A catalyst was prepared with aluminum phosphate binder and silicalite zeolite with zeolite to binder weight ratio of 60/40. A zeolite-water suspension was prepared by addition of 9,978 g silicalite (volatile-free) to 9,956 g water with stirring. The silicalite had been calcined, steamed and acid-washed and had a molar ratio of silica to alumina of about 420. The resulting mixture was then circulated through a bead mill for 5-30 minutes. Three additional mixtures in water were prepared containing a 44.5 wt % solution of HMT, 85 wt % H3PO4 acid, and an aluminum chlorohydrate solution comprising 11.08 wt % Al, 12.64 wt % Cl, respectively. In the process for preparing the mixtures, the solutions were cooled to about 3 to about 15° C. The mixtures were pumped through a vibrating tube or cylinder with perforations at the outlet end to form droplets which are directed into a vertical column containing paraffin oil heated to about 90 to about 100° C. The flow rates of the mixtures were 98.2, 60.9, 34.8 and 30.8 g/min for the zeolite mixture, aluminum chlorohydrate solution, the HMT solution and the H3PO4 solution, respectively. As the droplets fall though the oil column, spherical gel particles form and were collected at the outlet. The gel spheres were held in oil at 90 to 145° C. for 1-20 hours. The spheres were then drained of oil, transferred into a vertical washing column and washed for about 1 to 4 hours at about 69 to 88° C. in a continuous flow of water containing about 0.005 to 0.5 wt-% NH3. The washed spheres were drained, dried at about 79 to 121° C. and oven-calcined in air at about 345 to about 625° C. for about 1 to 3 hours. The preparation yields a final spherical catalyst.

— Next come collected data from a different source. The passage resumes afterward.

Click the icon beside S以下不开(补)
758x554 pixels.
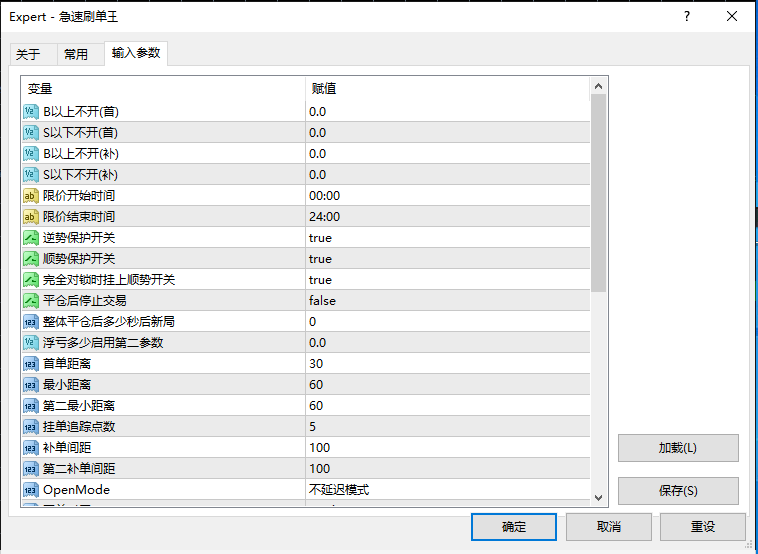pos(30,174)
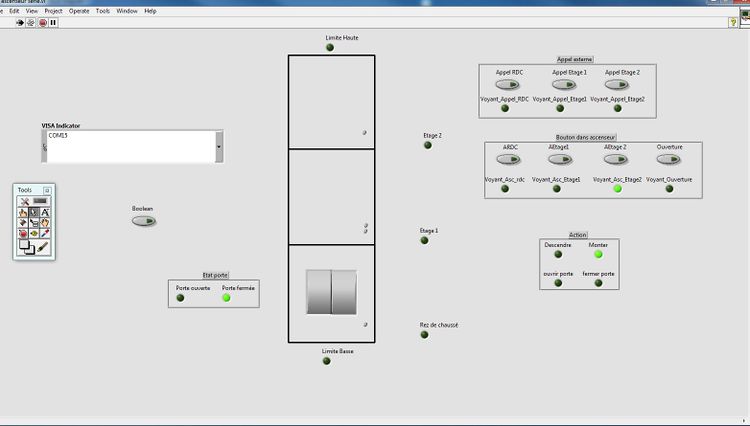Click the foreground/background color swatch in Tools
The image size is (750, 426).
point(27,246)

The finished catalyst was analyzed by inductively charged plasma-atomic emission spectroscopy and found to contain 8.54 wt % aluminum, 28.7 wt % silicon, 9.74 wt % phosphorous, having a mole ratio of aluminum to phosphorous of 1.01, and 6-10 wppm sodium. The only IUPAC Group 5-12 metal detected was 330 wppm of iron. The sample was analyzed by X-ray diffraction. The diffraction pattern was consistent with monoclinic MFI zeolite with no other crystalline phases observed, indicating that the binder was amorphous. The intensity of the diffraction peaks relative to a zeolite reference indicated that the catalyst was composed of 51-52% crystalline zeolite.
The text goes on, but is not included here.